Logging & Admin Service

Overview

Centralized logging and administration tools for the platform. Collects log data from all services and provides moderation capabilities for game operators.

Responsibilities

• Aggregate logs and metrics from every microservice
• Offer dashboards and search for operators and moderators
• Enforce moderation actions such as bans via secured APIs
• Record audit trails for feature flag changes and account events

Architecture / Design Notes

Uses the common stack outlined in Logging & Monitoring and exposes admin endpoints for reviewing logs and applying moderation actions. All admin APIs are secured via role-based access control integrated with the Account Service.

• Access to this service is protected by mTLS and JWT validation through the JWKS endpoint provided by the Account Service. See Security Architecture.
• The security model relies solely on JWT roles; there is no additional network-layer isolation for admin endpoints.
• Moderation data and log indices include a tenantId field so administrators only see information for the games they manage. Cross-tenant queries are rejected per the Multi-Tenancy strategy.
• Utilizes the Shared Libraries for DTO definitions, logging interceptors, and Micrometer metrics.

Key Features

• Central log collection and search.
• Basic analytics dashboards for operators.
• Tools for banning or restricting accounts.
• Moderation policy definitions including profanity filters.
• UI and APIs for toggling runtime feature flags. See Versioning & Runtime Configuration.
• Audit trail for account actions and world changes.
• Transaction logs for purchases and subscription events.
• Captures failed login attempts and suspicious activity reported by the Game Session Service for operator review.
• Works with Saga workflows to record state changes across services. See Transaction Strategies.

Data Model

• Log events are stored in Elasticsearch indexes for search.
• moderation_action table records bans and warnings with timestamps.
• feature_flag table mirrors active runtime settings for auditing.

Moderation Workflow

• Operators review flagged logs through the web UI.
• Actions such as bans or warnings are issued via secured API calls.
• Events are forwarded to the Account Service for enforcement and stored for compliance purposes.

gRPC/REST APIs

• QueryLogs – streams filtered log entries for analysis.
• ApplyModerationAction – bans or restricts an account based on policy.
• ToggleFeatureFlag – updates runtime configuration values.

Dependencies

• Internal:
  • Account Service forwards account events and payment notifications.
  • Game Session Service streams session lifecycle metrics.
  • Social & Groups Service delivers chat logs for moderation.
• External: Elasticsearch, Prometheus, Grafana, and Alertmanager for storage, visualization, and alerting.

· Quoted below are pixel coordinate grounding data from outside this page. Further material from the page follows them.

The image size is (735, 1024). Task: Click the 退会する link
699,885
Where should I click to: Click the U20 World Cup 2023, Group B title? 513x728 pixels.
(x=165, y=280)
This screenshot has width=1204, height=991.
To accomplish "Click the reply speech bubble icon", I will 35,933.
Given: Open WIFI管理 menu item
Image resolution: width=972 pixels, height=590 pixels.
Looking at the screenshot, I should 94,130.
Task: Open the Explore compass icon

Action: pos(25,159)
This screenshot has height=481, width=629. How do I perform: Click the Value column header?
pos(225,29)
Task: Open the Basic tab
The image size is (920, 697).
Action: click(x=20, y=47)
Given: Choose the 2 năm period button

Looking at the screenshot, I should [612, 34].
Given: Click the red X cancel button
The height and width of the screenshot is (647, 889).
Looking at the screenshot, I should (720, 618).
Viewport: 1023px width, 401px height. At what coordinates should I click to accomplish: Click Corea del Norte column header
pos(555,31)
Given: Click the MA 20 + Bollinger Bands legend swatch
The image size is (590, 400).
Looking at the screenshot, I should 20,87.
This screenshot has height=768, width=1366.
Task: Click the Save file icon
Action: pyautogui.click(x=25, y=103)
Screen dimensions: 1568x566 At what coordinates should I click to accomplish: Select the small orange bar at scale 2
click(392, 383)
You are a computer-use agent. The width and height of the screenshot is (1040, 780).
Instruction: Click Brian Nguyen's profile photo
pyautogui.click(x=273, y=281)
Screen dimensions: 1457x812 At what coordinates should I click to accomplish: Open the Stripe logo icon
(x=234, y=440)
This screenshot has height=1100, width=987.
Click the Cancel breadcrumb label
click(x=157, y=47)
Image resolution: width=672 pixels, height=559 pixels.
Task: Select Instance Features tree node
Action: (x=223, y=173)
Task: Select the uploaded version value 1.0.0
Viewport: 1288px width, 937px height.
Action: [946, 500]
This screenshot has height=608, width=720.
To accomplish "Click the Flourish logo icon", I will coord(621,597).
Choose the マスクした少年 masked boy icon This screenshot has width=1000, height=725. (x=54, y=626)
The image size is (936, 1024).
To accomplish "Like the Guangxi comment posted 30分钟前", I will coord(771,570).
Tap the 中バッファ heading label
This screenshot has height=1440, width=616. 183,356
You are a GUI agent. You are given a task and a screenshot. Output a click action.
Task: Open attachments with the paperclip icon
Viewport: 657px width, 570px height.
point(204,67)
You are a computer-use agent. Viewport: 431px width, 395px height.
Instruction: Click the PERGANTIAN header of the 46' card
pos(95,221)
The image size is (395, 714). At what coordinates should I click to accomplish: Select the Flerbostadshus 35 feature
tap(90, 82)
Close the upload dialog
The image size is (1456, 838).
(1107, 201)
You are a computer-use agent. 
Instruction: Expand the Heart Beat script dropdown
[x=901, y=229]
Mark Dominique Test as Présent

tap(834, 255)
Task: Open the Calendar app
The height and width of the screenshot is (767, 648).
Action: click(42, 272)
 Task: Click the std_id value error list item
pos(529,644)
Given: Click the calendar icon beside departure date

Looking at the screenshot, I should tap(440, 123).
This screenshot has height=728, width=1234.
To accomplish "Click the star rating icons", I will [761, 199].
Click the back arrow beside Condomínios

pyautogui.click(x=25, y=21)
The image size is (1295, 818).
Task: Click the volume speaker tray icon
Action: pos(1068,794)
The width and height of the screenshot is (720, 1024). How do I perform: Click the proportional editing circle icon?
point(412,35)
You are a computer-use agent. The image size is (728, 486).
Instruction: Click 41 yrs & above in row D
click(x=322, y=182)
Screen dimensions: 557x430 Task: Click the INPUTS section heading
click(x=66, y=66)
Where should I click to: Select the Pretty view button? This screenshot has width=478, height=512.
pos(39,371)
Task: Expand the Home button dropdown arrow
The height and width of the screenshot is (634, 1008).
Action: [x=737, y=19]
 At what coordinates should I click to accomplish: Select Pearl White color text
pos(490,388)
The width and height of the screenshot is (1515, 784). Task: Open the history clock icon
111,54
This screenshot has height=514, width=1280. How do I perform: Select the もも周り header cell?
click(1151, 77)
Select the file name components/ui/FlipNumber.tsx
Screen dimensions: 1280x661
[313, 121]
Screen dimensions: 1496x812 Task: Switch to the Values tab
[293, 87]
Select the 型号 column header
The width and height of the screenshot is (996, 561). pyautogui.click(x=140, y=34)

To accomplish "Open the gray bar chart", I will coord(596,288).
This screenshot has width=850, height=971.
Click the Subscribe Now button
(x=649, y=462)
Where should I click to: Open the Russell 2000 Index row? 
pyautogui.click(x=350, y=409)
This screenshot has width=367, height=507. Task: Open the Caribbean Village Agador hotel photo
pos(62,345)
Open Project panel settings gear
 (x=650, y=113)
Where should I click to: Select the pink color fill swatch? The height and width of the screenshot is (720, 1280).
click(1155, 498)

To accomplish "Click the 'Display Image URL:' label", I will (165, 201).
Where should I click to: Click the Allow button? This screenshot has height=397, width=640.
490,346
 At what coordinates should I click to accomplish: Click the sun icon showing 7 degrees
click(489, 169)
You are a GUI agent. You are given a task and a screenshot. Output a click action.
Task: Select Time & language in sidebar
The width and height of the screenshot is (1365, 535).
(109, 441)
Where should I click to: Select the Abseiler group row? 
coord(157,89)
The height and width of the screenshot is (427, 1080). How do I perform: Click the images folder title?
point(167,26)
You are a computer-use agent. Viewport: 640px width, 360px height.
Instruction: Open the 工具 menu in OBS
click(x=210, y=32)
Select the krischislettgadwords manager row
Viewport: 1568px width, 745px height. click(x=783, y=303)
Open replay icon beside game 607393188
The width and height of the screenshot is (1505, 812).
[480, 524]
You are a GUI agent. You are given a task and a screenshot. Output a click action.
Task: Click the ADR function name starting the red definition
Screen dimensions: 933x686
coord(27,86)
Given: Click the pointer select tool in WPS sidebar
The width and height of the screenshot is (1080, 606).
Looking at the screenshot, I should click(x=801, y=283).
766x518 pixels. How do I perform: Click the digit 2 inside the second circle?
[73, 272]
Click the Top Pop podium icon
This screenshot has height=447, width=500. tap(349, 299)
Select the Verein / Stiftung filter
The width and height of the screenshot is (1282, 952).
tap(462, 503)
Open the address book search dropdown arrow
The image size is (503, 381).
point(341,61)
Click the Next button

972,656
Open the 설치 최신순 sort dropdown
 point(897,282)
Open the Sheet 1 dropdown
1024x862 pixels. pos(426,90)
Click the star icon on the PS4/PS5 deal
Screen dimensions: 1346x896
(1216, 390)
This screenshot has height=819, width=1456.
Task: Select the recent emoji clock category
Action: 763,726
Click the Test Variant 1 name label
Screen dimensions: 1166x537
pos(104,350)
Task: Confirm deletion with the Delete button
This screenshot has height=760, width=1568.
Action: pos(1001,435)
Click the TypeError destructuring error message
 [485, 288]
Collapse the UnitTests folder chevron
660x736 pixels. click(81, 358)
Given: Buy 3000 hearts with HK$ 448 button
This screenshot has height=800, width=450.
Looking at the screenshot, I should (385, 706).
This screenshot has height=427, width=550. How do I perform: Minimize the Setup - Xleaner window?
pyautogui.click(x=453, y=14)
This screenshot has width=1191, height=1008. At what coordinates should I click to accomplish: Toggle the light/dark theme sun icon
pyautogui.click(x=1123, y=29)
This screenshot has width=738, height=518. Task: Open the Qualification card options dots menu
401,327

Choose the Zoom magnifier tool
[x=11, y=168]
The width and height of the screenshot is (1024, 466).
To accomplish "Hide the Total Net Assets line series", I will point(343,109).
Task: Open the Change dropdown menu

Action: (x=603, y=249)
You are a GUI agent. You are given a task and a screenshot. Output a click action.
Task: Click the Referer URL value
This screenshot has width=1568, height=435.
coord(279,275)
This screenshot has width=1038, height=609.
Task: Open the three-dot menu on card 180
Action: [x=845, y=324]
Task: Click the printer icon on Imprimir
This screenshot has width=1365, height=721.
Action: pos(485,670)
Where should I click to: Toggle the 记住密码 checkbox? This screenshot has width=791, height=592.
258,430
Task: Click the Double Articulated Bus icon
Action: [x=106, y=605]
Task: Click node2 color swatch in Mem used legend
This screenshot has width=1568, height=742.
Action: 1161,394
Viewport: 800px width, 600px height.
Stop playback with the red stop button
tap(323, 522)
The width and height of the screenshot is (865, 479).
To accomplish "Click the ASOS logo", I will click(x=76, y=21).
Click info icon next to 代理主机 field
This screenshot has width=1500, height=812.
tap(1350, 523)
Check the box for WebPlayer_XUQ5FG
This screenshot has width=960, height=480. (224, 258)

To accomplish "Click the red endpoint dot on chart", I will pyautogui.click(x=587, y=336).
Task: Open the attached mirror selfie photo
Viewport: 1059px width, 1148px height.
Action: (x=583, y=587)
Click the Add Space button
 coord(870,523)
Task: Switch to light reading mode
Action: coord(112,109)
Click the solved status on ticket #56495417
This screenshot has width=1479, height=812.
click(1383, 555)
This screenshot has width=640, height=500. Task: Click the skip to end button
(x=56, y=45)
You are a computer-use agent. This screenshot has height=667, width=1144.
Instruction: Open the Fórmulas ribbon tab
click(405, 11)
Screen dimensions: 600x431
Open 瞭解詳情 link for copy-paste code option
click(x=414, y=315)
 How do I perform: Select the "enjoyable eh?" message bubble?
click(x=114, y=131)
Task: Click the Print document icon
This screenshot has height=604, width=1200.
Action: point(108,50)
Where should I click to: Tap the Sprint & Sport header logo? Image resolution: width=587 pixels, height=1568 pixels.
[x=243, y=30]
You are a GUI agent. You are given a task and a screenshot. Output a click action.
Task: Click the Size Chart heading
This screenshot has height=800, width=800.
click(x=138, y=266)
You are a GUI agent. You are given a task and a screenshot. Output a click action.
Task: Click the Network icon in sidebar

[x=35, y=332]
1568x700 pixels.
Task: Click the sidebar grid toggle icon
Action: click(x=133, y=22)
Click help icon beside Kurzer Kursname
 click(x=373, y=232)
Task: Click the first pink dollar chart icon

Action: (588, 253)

See Gateway Architecture, Deployment Environments, and Protocol Bridging for details on shared infrastructure components.

Operational Notes

• Deployed as a Kubernetes Deployment with horizontal scaling for log-processing workloads.
• Health endpoints under /actuator/health feed readiness and liveness probes.
• Metrics and OpenTelemetry traces are scraped by Prometheus; Fluent Bit ships structured logs to Elasticsearch for search.
• Environment differences are outlined in Deployment Environments.

Proto Files

API schemas are kept in ../../../../protos/logging-admin/v1. When these change, run ./gradlew generateProto to refresh generated sources.

📚 Related Documentation

See Logging & Monitoring for details on the shared observability stack.

• Security Architecture

• Multi-Tenancy

• Service Responsibility Matrix

• User Journeys – Monitoring and Moderation

• User Journeys – Purchases and Subscriptions

• gRPC API Style & Versioning Guidelines

• Shared Libraries Overview

• Backup & Disaster Recovery

• Authentication & Authorization

• Testing Strategy

• CI/CD Pipeline

• System Architecture Diagram

• System Context Diagram

Future Enhancements

• Role-based admin UI.
• Automated alerting for suspicious activity via Prometheus Alertmanager.
• Real-time analytics on game performance.
• Optional 2FA support for administrator accounts, pending Security Architecture enhancements.